■ Source excerpt:

------

As psychological scientists, we like to talk about statistical power. There are some classic articles urging us to take power very seriously. And running underpowered studies, we are told, is a Bad Thing. Don't believe me? Here's a paragraph from a recently published paper (:cough: shameless self-serving plug :cough:) talking about how power is pretty important:

Power matters. The negative consequences of conducting low power research are well documented (e.g., Cohen, 1962; 1992a; 1992b). For example, low power research inflates the share of Type I errors in the published literature (Overall, 1969), makes it difficult for researchers to detect genuine effects (e.g., Cohen, 1992a), and severely hampers replication efforts. Researchers’ opinions are nonetheless disproportionately swayed by low power, statistically significant results (Tversky & Kahneman, 1971).

That paragraph cites only five papers. The papers on average are nearly 40 years old. They've been cited on average more than 3700 times apiece (with the Overall paper being the weakest link at an unfortunately paltry 37 citations). See, we take power very seriously! Seriously enough to cite the hell out of papers telling us that we should take power very seriously.

Talk's pretty cheap, and citations are only a little more expensive. How about actions? Do we act like we take power seriously?

------

■ Problem details:
Rewrite the passage on statistical power from "That paragraph cites" to "take power seriously?", inclusive, with "citations" changed to "references".

------

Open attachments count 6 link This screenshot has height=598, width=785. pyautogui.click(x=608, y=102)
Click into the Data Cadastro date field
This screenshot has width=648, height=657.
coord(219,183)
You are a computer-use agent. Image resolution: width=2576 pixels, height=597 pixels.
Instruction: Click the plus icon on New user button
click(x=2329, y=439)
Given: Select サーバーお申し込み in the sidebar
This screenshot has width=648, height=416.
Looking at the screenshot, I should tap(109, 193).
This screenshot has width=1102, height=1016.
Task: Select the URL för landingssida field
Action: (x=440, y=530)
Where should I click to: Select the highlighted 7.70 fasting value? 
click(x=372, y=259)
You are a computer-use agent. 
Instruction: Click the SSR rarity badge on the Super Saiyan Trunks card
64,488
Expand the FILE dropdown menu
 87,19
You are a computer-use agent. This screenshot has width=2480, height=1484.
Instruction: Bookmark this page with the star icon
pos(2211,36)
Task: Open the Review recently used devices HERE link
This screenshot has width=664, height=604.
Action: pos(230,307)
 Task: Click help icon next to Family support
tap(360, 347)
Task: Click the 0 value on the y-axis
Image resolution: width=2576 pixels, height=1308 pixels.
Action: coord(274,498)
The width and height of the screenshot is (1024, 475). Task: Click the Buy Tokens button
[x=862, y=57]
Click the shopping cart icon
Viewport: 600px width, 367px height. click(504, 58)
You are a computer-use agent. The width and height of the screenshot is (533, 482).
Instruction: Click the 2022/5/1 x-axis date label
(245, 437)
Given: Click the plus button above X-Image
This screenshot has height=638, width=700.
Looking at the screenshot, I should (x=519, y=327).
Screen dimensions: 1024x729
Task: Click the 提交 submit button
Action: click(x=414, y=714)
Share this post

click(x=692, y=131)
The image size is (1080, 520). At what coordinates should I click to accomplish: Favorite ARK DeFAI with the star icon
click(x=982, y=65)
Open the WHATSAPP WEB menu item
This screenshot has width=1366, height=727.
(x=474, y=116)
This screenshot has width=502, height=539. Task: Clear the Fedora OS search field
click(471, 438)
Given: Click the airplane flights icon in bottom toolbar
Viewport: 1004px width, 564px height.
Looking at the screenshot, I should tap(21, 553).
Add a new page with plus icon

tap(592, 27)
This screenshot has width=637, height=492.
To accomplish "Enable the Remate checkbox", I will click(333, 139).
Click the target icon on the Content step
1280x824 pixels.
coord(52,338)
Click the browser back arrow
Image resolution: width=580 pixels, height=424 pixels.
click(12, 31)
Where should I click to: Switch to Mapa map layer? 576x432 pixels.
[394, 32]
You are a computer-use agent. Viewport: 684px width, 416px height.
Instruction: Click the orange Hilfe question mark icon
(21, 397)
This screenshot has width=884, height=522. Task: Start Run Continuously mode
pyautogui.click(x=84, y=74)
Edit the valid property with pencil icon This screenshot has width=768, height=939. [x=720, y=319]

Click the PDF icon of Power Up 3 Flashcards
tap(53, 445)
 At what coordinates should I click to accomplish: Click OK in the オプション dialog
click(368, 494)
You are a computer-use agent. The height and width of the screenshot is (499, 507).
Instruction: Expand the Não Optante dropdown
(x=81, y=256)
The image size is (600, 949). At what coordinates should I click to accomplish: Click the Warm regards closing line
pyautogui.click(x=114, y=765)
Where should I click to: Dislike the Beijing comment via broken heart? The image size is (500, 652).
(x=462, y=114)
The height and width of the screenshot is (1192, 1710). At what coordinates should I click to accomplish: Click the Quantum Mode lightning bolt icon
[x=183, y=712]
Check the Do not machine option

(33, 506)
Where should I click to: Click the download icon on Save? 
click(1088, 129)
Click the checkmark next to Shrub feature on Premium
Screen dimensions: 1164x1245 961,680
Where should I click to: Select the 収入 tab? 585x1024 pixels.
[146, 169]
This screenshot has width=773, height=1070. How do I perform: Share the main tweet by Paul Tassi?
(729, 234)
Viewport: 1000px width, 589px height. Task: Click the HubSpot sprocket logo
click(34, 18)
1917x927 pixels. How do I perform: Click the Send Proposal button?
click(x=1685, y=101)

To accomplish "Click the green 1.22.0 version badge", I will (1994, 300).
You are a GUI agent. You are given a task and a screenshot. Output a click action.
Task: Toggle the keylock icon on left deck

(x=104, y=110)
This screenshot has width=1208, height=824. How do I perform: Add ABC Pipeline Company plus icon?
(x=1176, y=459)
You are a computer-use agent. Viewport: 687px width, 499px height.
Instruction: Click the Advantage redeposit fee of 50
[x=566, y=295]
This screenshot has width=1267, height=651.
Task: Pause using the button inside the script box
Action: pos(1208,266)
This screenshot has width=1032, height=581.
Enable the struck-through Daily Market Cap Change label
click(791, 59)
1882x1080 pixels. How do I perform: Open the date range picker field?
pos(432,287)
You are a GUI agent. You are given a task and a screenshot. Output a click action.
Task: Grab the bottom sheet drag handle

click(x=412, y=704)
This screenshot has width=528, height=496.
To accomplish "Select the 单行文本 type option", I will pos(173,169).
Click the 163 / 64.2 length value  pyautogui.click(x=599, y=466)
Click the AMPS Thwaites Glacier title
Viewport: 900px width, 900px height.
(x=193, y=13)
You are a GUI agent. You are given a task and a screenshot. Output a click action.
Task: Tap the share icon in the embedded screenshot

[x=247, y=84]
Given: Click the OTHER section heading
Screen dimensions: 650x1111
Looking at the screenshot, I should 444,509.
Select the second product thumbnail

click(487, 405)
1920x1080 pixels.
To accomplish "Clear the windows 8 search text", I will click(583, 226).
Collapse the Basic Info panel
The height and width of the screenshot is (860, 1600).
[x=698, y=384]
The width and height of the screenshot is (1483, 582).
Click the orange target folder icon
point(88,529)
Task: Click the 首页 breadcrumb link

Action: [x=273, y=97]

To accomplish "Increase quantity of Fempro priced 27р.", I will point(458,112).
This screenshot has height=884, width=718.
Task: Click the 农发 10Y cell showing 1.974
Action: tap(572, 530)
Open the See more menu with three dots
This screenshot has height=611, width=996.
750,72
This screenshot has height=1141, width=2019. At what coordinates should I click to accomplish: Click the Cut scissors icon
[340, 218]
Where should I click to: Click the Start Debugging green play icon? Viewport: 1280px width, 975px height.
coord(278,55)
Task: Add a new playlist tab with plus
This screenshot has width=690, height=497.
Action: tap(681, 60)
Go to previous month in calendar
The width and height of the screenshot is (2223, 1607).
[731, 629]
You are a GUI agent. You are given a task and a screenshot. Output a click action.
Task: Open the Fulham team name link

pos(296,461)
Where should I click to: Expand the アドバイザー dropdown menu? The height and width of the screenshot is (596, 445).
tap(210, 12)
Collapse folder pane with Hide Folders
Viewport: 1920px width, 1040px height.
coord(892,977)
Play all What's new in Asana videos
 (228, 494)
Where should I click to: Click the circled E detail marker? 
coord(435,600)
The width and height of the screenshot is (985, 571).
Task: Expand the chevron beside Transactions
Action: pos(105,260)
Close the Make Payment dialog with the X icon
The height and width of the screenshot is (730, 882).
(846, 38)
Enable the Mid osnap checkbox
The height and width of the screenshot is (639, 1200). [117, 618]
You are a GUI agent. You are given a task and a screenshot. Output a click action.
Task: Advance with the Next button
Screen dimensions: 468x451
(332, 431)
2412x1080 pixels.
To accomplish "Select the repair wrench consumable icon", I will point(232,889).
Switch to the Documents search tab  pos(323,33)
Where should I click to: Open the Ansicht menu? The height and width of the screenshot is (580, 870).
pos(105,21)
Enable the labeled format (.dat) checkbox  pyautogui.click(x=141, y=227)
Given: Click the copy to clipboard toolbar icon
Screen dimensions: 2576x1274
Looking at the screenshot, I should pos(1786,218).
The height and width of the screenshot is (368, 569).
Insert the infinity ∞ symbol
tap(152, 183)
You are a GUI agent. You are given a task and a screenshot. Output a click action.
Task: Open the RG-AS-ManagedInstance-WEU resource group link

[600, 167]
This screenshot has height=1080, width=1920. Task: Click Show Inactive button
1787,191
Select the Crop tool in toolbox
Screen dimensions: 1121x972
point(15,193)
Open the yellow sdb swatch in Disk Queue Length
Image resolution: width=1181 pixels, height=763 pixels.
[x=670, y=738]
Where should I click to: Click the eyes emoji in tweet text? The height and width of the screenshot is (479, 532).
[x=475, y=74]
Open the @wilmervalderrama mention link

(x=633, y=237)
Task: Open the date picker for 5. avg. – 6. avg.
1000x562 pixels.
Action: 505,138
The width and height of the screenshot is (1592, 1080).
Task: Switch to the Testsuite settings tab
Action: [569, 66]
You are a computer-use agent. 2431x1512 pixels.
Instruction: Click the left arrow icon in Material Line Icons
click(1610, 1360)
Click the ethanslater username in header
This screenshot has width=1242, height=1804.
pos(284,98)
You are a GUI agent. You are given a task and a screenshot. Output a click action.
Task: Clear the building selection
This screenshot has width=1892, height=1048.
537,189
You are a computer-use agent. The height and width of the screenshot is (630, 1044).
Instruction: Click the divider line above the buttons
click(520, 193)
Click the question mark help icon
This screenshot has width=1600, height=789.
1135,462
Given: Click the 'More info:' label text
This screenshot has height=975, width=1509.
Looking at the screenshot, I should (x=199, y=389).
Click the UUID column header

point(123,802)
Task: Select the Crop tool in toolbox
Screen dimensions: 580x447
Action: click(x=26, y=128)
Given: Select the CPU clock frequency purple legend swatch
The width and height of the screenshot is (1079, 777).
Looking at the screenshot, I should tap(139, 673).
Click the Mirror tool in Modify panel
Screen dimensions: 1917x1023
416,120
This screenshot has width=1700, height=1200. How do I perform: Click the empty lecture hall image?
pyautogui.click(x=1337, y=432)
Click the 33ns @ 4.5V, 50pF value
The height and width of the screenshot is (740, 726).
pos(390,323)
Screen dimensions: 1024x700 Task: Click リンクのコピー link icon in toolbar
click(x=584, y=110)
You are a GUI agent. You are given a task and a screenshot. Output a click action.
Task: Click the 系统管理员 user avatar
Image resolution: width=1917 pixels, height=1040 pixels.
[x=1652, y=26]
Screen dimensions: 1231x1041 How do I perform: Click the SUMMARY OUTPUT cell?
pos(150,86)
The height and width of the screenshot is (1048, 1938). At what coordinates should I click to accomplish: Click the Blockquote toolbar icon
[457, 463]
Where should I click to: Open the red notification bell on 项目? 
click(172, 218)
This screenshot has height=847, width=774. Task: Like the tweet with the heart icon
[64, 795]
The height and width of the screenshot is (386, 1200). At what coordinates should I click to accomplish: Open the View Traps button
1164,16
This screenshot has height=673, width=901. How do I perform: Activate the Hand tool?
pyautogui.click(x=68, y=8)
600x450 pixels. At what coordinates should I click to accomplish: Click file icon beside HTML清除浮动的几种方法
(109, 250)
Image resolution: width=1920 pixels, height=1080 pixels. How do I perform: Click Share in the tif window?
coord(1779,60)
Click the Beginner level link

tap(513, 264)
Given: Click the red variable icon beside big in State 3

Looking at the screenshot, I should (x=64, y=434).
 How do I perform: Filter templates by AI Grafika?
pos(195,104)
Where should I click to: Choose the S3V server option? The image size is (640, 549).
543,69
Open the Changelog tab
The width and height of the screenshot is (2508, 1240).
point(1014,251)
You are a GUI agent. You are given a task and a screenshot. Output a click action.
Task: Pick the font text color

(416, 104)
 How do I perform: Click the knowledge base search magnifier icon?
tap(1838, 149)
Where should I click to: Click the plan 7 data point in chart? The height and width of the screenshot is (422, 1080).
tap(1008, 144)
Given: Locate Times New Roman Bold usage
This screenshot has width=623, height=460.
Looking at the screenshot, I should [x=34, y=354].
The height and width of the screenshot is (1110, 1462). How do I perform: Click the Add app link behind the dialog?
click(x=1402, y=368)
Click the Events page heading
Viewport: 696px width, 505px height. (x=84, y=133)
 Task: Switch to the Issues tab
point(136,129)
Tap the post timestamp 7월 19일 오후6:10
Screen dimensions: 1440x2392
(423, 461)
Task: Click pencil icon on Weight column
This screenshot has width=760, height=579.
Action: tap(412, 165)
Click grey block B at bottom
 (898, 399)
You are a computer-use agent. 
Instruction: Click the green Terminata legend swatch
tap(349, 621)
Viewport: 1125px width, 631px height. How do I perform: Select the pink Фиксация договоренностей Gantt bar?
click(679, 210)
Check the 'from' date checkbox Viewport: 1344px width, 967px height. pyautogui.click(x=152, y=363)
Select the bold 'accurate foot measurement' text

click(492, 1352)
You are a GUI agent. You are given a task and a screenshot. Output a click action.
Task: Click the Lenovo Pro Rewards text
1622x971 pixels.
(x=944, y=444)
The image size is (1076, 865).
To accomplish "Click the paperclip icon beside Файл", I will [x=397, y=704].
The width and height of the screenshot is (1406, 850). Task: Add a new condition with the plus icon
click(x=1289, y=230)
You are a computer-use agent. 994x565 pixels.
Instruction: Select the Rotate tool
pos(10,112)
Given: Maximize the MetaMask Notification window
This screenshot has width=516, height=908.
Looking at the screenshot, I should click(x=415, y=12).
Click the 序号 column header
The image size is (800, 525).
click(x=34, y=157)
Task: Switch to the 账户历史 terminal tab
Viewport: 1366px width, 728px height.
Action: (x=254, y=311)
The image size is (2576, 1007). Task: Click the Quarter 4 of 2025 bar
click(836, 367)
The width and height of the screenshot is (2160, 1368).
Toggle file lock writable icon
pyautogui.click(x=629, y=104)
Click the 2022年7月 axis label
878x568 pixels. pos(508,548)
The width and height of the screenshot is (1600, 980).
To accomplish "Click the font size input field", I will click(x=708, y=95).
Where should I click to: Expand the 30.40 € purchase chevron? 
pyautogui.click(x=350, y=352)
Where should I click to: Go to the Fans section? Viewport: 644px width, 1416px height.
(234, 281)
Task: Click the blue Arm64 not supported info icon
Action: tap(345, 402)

------

■ The reply:
That paragraph cites only five papers. The papers on average are nearly 40 years old. They've been cited on average more than 3700 times apiece (with the Overall paper being the weakest link at an unfortunately paltry 37 references). See, we take power very seriously! Seriously enough to cite the hell out of papers telling us that we should take power very seriously.

Talk's pretty cheap, and references are only a little more expensive. How about actions? Do we act like we take power seriously?